Thursday, November 10, 2005


happycamper said... I find it kind of interesting that none of the
propisitions passed. Many of the votes were very close, but I am glad that most
of them didn't pass. I am sad that the abortion proposition didn't pass. I am
not yet a parent, but I do not understand how a parent would not want to vote in
favor of a proposition that would allow them to know about certain events that
are going on in their children's lives.

It would seem that the ads for the different propositions didn't have too many for the Vote Yes variety. And to the untrained eye (see: nearly all Americans) the ads can be persuasive.

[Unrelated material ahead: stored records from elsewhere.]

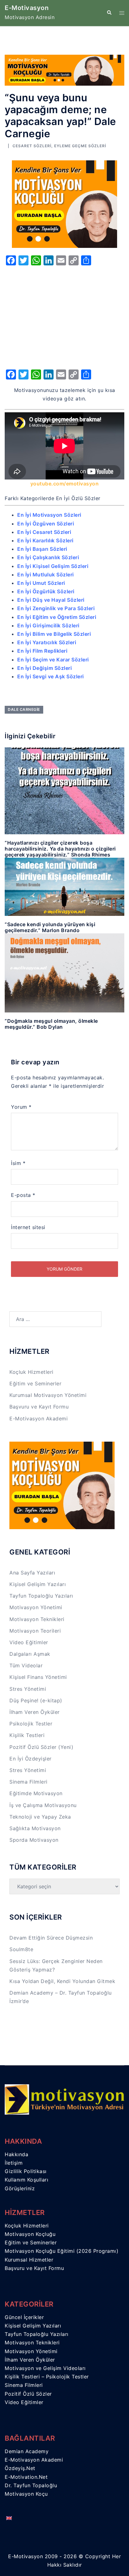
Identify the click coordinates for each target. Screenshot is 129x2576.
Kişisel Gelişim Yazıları (37, 1584)
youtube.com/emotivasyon (64, 483)
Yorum (21, 1107)
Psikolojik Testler (30, 1723)
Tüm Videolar (26, 1665)
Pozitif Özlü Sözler (28, 2394)
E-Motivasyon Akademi (38, 1418)
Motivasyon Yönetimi (35, 1607)
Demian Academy (27, 2451)
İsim (18, 1163)
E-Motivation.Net (26, 2477)
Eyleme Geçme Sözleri (80, 145)
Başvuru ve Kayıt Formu (39, 1406)
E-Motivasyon (27, 8)
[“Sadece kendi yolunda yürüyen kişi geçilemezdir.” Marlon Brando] (64, 886)
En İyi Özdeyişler (30, 1758)
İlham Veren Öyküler (34, 1712)
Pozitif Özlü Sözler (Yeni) (41, 1747)
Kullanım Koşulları (26, 2180)
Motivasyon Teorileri (35, 1631)
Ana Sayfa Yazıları (32, 1572)
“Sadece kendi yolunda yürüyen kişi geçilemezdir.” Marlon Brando (50, 927)
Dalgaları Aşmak (29, 1654)
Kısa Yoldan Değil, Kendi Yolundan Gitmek (62, 1981)
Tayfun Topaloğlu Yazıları (41, 1596)
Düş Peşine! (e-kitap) (35, 1700)
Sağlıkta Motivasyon (35, 1828)
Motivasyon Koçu (26, 2494)
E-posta (23, 1195)
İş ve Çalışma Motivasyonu (43, 1805)
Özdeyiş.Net (20, 2468)
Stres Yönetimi (27, 1689)
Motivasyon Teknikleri (36, 1619)
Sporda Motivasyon (34, 1840)
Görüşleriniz (20, 2188)
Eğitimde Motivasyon (36, 1793)
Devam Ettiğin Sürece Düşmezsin (51, 1938)
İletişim (14, 2163)
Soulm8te (21, 1949)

They are not trying to be necessarily accurate, just sensational or using "seductive" language.

Happycamper:The ads all talked about how there would be back alley abortions
if it passed, but nobody thought of the opposite consequence.

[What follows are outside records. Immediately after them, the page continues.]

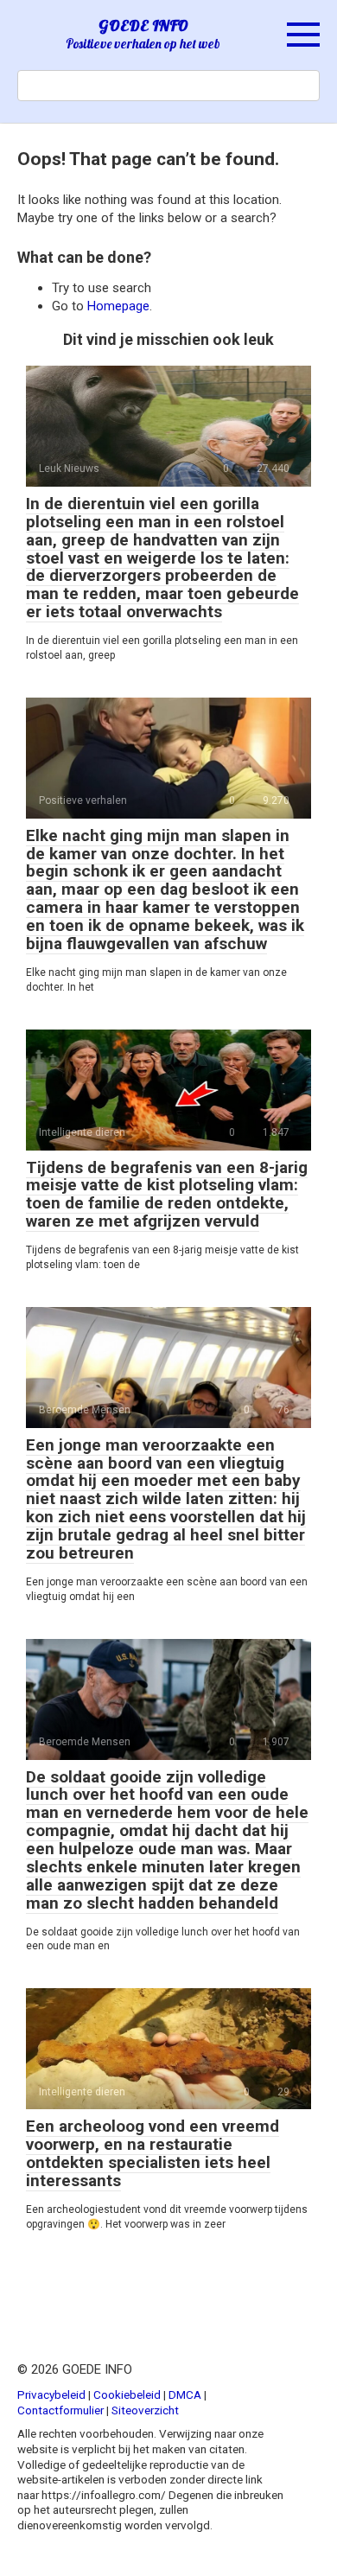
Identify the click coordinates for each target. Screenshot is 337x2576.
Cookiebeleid (127, 2394)
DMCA (184, 2394)
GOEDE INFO (143, 25)
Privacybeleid (51, 2394)
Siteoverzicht (145, 2410)
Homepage (118, 306)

Scott Klusendorf had this article on how not to argue against prolifers. It is good (and a little long-but I highly recommend you at least browse it for solid pro life argumentation) He had this to say about the "back-alley abortion" defense:

So is the coat-hanger/back-alley argument[a bad argument], which
states that women will once again be forced to procure dangerous illegal
abortions if laws are passed protecting the unborn. Besides,
we are told, the
law can’t stop all abortions, so why not keep the practice legal
? But unless
you begin with the assumption that the unborn are not human, you are making the highly questionable claim that because
some people will die attempting
to kill others, the state should make it safe and legal for them
to do so.
Why should the law be faulted for making it tougher for one human being to take
the life of another, completely innocent one?
Should we legalize bank robbery
so it is safer for felons
? As abortion advocate Mary Anne Warren points out,
"The fact that restricting access to abortion has tragic side effects does not,
in itself, show that the restrictions are unjustified, since murder is wrong
regardless of the consequences of forbidding it."
[32] Again, the issue isn't safety. The
issue is the status of the unborn.

Happy camper continues:

Maybe parents would support their children if they knew she was pregnant.
Maybe parents would get a clue and be a little more involved in their child's
life if they knew she was pregnant. It just seems illogical to not pass that

What you say may be true, but what Californians just told us is that parents DO NOT know better how to raise their children than the government. I think it is ridiculous because the proposition was that parents were simply notified. They did not even have to agree to it for the youth to still get an abortion. I thought Doug Tennapel's comment on this put it well.

I also thought it funny that the Unions used members' Union dues to fight a proposition that would have given Union members the right to not have their Union dues used to support a proposition or candidate they did not agree with. Good job, Unions.